Salı, Aralık 11, 2007

ceci n'est pas une pipe


bazen rüyaların insanları birbirine bağladığına inanıyorum, aslında hiç böyle biri değilim bilenler bilir. biri bana böyle bişi anlatsa "aslında şimdi o öyle değil; kafan bik bik bik meselesiyle meşgul olduğundan böyle bi rüya görüyorsun" filan diye rasyo rasyo açıklamalar yaparım "hımm nvet" dierek dinleyen karşı tarafta beni can sıkıcılıkla suçlar. evet teori ve pratik uyuşmazlığının başladığı yer, cami imamının osurduğu cemaatinde baştan çıktığı nokta ...

her ne kadar sürekli ve daim olarak tırnak içerisinde mantık dediğimiz, kişinin kendisini koruması üzerinden dünyayı anlamaya çalışması ile muhatap olsakta, bir şekilde insanlık tarihi boyunca kalp ve beyin diye bir dikotomi yaratmışız. kaldı ki geçmişte hissi, duygusal tariflerin doğrudan kalpten, mantıklı argümanlarında beyinden kaynaklı olduğunu söyleyip durmuşuz şimdi tabi bir metafor olarak hayatımızda süregidiyor bu dikotomi.

neden? diye düşündüm. bir kaç da teori salladım bi taraflarımdan biraz freudyen sarkaçtan ... mantık kendini korumakla ilgiliyse kalp de her daim feda etmeyle ilgili kendini, onu bunu ... bu da bir nebze freud'un libidoyu ikiye bölmesini andırıyor biri ölüme yakın diğeri hayata (thanatos ve libido). tabi çok yuvarlak bir yorumla buraya ulaşmak mümkün... üzerinde biraz daha düşününce "o öyle değil kardeşim, libido dediğin rasyoyla herzaman kardeşcesine bir bağ kurmaz ki" denir "e öyle ama..." diye de devam edilebilir, ben şimdi etmiyorum siz evde çalışın bi ...

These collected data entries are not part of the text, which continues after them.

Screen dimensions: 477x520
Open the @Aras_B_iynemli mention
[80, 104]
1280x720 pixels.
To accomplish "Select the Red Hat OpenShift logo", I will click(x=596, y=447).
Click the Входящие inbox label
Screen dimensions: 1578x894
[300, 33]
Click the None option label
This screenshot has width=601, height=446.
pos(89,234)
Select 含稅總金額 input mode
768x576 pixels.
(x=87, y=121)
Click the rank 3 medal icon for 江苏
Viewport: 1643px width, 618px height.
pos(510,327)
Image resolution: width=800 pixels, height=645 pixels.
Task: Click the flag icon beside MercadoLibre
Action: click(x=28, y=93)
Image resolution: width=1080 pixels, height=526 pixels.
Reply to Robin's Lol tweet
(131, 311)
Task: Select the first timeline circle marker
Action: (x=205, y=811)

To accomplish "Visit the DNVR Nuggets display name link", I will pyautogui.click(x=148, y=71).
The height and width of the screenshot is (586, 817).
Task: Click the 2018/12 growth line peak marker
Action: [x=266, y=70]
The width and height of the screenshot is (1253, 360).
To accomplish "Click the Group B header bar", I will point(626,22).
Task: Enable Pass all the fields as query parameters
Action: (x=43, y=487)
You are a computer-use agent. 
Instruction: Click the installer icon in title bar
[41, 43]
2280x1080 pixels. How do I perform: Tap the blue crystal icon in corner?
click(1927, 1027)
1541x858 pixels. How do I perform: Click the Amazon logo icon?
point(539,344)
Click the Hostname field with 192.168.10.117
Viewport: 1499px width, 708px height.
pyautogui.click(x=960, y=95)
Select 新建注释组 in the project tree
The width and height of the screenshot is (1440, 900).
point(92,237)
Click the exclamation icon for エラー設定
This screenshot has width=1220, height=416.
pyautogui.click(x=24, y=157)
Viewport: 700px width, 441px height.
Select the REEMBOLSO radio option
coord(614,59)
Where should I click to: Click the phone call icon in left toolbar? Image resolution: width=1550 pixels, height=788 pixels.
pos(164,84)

bu ilk zihinsel sıçramaydı, tahmin edin nerde yine bir toplu taşıma aracının cam kenarında ...
devam ederken; bir şekilde mistik olmaya ihtiyaç duyuyoruz dünyayı düzenlemek için bağ kurmak için. yoksa, şu gerçekle yaşamak çok kolay değil; "hepimiz kendi küçük kafeslerine kapatılmış internet ve televizyondan koptuğumuzda sudan çıkmış balığa dönecek olan mahkumlardan başka bişi değiliz" ama dün düşündüğün biri seni aradığında vay be diyorsun fizik ötesi bir kontak varolmalı. oysa sadece öğrenme ve hatırlama sürecinin bilişsel bir parçası ile karşıkarşıyayız ama gündelik hayatın içinde bu bilgi hiç de işime yaramıyor hayatımı daha güzel ve anlamlı hale getirmiyor, o fizik ötesi bağı varsaymak bir yudum vokta-limon kadar etkileyici olabiliyor.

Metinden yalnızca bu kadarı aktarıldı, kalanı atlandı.